1 2 3 … Previous Next 72 Replies Latest reply on Aug 15, 2008 11:28 AM by prabhat.jha

portal clustering problem when using optimistic locking

prabhat.jha Jun 9, 2008 2:02 PM

The problem is described at JBPORTAL-1879 and I have narrowed down it to configuration where this problem can be easily replicated.

It only happens when optimistic locking used with REPL_SYNC as cache_mode.

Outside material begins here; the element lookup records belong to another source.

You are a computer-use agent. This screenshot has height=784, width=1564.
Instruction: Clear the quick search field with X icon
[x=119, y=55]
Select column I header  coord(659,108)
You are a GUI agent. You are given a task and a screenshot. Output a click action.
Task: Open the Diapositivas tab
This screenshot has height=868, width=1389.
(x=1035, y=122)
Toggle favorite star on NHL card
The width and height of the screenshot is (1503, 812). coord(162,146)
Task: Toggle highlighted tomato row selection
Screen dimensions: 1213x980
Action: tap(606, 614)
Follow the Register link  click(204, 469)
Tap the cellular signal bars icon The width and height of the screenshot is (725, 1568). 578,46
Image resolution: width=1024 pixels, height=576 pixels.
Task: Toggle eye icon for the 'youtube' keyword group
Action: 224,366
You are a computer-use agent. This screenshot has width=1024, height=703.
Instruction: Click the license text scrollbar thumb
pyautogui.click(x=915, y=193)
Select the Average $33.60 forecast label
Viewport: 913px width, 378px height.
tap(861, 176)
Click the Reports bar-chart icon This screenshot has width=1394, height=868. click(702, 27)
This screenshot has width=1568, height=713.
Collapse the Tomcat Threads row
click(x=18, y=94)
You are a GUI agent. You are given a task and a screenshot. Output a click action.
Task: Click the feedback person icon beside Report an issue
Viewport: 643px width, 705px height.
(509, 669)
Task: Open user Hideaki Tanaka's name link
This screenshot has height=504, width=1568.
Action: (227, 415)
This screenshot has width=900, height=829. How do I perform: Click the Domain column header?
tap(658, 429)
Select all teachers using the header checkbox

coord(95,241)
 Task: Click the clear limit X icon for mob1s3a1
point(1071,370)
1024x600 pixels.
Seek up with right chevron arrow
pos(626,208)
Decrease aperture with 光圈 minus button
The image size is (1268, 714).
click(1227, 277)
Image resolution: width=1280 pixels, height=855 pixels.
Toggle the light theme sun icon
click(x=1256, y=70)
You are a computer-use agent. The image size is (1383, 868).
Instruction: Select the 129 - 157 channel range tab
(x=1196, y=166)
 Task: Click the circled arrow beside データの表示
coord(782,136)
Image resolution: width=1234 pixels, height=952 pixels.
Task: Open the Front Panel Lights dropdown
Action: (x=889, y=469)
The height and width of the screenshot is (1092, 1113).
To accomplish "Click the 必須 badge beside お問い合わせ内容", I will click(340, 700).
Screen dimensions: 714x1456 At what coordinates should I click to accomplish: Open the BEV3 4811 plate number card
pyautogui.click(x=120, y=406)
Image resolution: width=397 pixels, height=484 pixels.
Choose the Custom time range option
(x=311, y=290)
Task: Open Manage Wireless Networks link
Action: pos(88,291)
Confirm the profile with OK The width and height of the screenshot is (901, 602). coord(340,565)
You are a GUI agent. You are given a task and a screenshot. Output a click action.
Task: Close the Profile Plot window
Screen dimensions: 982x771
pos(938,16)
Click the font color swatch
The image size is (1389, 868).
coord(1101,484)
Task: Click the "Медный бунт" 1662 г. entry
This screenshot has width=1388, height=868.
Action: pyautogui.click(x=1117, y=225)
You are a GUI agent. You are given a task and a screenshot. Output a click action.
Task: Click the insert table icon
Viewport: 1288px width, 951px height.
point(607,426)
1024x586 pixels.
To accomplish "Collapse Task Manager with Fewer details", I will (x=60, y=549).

<attribute name="NodeLockingScheme">OPTIMISTIC</attribute>
<attribute name="IsolationLevel">REPEATABLE_READ</attribute>
<attribute name="CacheMode">REPL_SYNC</attribute>

Changing CacheMode to REPL_ASYNC or LOCAL as well as using Pessimistic locking does not result into this problem. I think we need to look into following possibilities besides looking into portal code base

1. Problem with org.hibernate.cache.OptimisticTreeCache or the way we are using it
2. Deadlock in org.jboss.cache.lock.ReadWriteLockWithUpgrade

1. Re: portal clustering problem when using optimistic locking

galder.zamarreno Jun 16, 2008 11:31 AM (in response to prabhat.jha)

Prabhat,

I'll have a look at this in the next couple of days but it's worth noting that with SYNC communication, specially replication, there's always a chance of a deadlock because locks are only acquired at commit time. So, individual nodes could successfully acquire nodes locally, and then cross each other when trying to acquire locks cluster wide. The end result is both nodes timing out in their operation:

Example:
Tx1 acquires WL on N1 for node /a/b
Tx2 acquires WL on N2 for node /a/b
Tx1 tries to commit and attempts to acquire lock for /a/b while Tx2 is trying to commit and attempt to lock that same node cluster wide.
Tx1 rollbacks because it can't acquire locks for /a/b in N2 and viceversa

As I said, I'll check the attached files in the next couple of days to confirm whether this is precisely what you're seeing. However, it's worth keeping it in mind.
Actions
2. Re: portal clustering problem when using optimistic locking

prabhat.jha Jun 16, 2008 11:33 AM (in response to prabhat.jha)

Thanks Galder. I will wait for your findings.
Actions
3. Re: portal clustering problem when using optimistic locking

galder.zamarreno Jun 17, 2008 7:44 AM (in response to prabhat.jha)
Prabhat,

It's true that pessimistic locking for 2nd level cache is currently our preferred configuration, hence it's the default for EJB3 2nd level cache in EAP/AS 4.2+ but I dunno the exact details on why PL was chosen over OL. I'm gonna forward the forum link to Brian who I think might be able to give us further information on why PL was chosen over OL.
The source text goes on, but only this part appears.